Alla Galleria del Momentum Bio-Resort di Selinunte la “Piccola Antologica” del fotografo palermitano Alessandro Di Giugno

Immagini apparentemente slegate, magari pure contraddittorie, e tuttavia tenacemente connesse fra di loro da un filo logico e linguistico che ne fa tessere d’un articolato mosaico coerentemente composto in un unico insieme stilistico e narrativo.

Un giovane surrealmente mascherato da elefante; degli alberi solitari plasticamente evidenziati da un sapiente gioco chiaroscurale; i componenti di una congrega che esibiscono con inusitata fierezza i simboli della loro appartenenza; tutti scatti a prima vista scollegati – se osservati con superficiale approccio ed incongrua chiave di lettura –, tappe di un percorso artistico che parrebbe all’insegna della casualità e della estemporaneità; e ciò non di meno – a ben vedere – null’altro che capitoli d’una unica e coerente narrazione, ove la peculiare ricerca d’una percepibile omogeneità estetica fa da legante e filo conduttore all’acuta disamina di quanto alberga nella dimensione esistenziale, sociale ed ambientale della contemporaneità.

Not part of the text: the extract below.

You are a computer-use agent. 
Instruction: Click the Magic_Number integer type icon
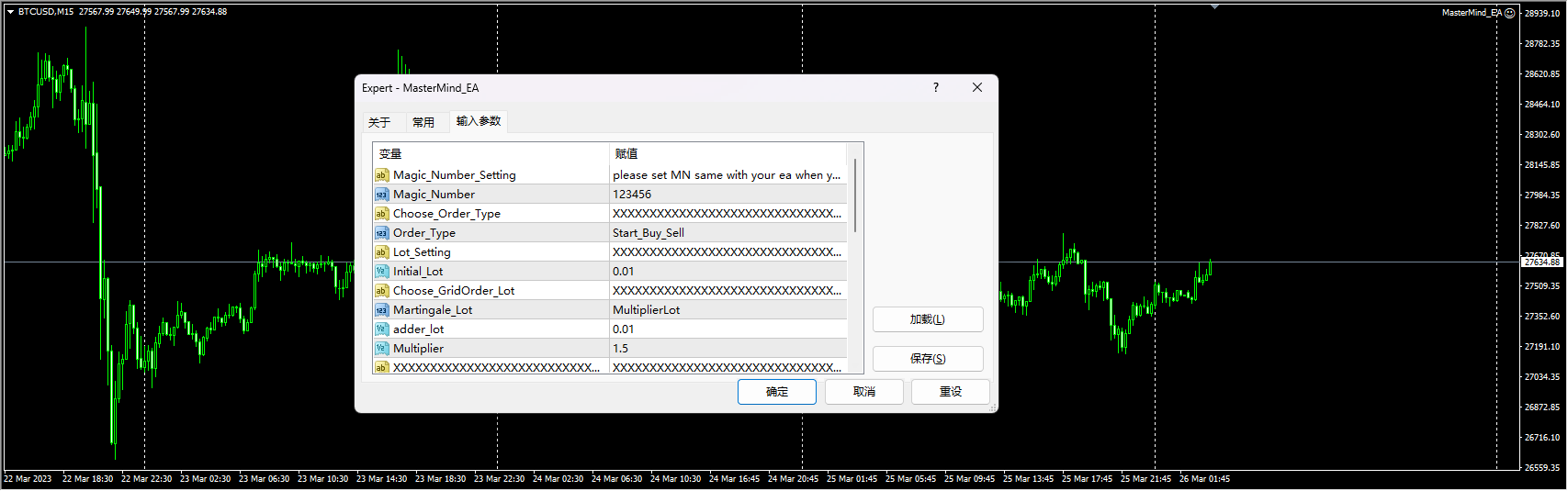[x=381, y=195]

E’ vero che nello “statuto” del fotografare vi è l’incontro casuale col soggetto imperdibile, l’incrocio improvviso col luogo e con l’attimo ideali, l’intuizione immediata del potenziale narrativo insito in un volto, un corpo od un contesto; ma è altrettanto vero che la fotografia è anche “progettazione”, capacità di “costruire” una inquadratura partendo da una “visione preesistente”, ricerca ostinata dell’appropriato “qui ed ora”; e tutto ciò sin dagli albori di questa disciplina artistica – quando la palese filiazione delle foto dai modelli della pittura portava ad una decisa pianificazione d’ogni scatto – e in fondo non meno al giorno d’oggi, in un tempo in cui la manipolazione digitale delle immagini è ormai una prassi consueta e sistematica.

L’operare di Alessandro – che non a caso è fotografo colto e intelligente – annoverentrambe le suddette impostazioni: cercare i soggetti più appropriati senza escludere l’ausilio di una alea imperscrutabile e al contempo inserirli in una trama visuale ampiamente cogitata a priori. L’individuazione – apparentemente fortuita – di spunti tematici dai connotati surreali si accompagna così alla meticolosa attenzione per gli assetti compositivi, al frequente ricorso a raffinati effetti di chiaroscuro, alla scelta di accostamenti cromatici equilibrati ed eleganti, alla predilezione per una struttura fabulatoria dai toni ineffabili e paradossali, testimoniando d’un modus operandi in grado di integrare l’improvvisa e inattesa ispirazione con un impianto visivo assai pausato e meditato che mai possa prescindere dalla voluta “costruzione” d’ognuna delle foto. Il tipico incedere da fotoreporter (in termini di mero assorbimento di quanto cade più o meno accidentalmente sotto l’obiettivo) si coniuga pertanto con l’ostinata ricerca dell’inquadratura ideale, operata attraverso un certosino processo di edificazione nel quale convogliare un immaginario affinato alla luce d’una profonda cultura visuale.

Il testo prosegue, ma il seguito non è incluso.